Can you tell us a little bit about the kind of work that you do?
As the Rehabilitation Technology Services Leader for Sunny Hill Health Centre, I am accountable for the efficient and effective day-to-day delivery of rehabilitation technology services for children with complex developmental needs. My team of technical staff design, develop, fabricate, adapt, and evaluate rehabilitation equipment for children who have unique positioning and mobility needs. I’m responsible for the technical direction of the group as we service children and conduct R&D in the field of rehabilitation engineering. I’m also involved in supporting the adoption of clinical technology around the hospital to improve the services we provide for families.
What have been the turning points and milestones in your career?
I switched from the amusement/water park design industry into healthcare technology – it was a complete industry change I had to adapt to, but I have not looked back since! I found that my values changed as I got more work experience and better understood what type of work truly resonated with me.

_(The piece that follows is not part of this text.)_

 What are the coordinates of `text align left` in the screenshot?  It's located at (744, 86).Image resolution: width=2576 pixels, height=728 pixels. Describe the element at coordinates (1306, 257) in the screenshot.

What is a fact about your work that people might find surprising?
A lot of what you specifically learn in school isn’t used in work. I haven’t integrated by parts nor calculated shear flow ever outside of school. However the working habits and way of thinking I developed while obtaining my degree has absolutely been beneficial to me. This is never surprising to alumni but always surprising to young students!
What do you consider your greatest achievement in life so far (personal, professional, or both)?
I like to think of myself as young enough to not answer such a question!
What was your favourite class at UBC, and why?
I loved Mech 423, taught by Dr. Hongshen Ma, where we got great project experience designing mechatronics products. It was a lot of effort, but you learn a ton and can get creative by getting your hands dirty with a project you get to define the scope of yourself.
I also audited MECH 520 Control Sensors and Actuators when it was taught by Dan Gelbart – I would highly recommend engineers to take advantage of any learning opportunity from him!
What do you feel are three habits necessary for highly successful engineers?
Spend time wisely by prioritizing your work, be cognizant of your personal and professional goals, regularly seek guidance from a mentor
What was your favourite thing to do on campus as a UBC student?
Some of my best memories were from attending events like concerts held on campus. They’re not at all academic but definitely are great experiences with great people!
What are the top three things that you would recommend current engineering students do before they graduate?
Do a co-op or semester abroad, join an extra-curricular club or student team, and very importantly learn how to manage your personal finances!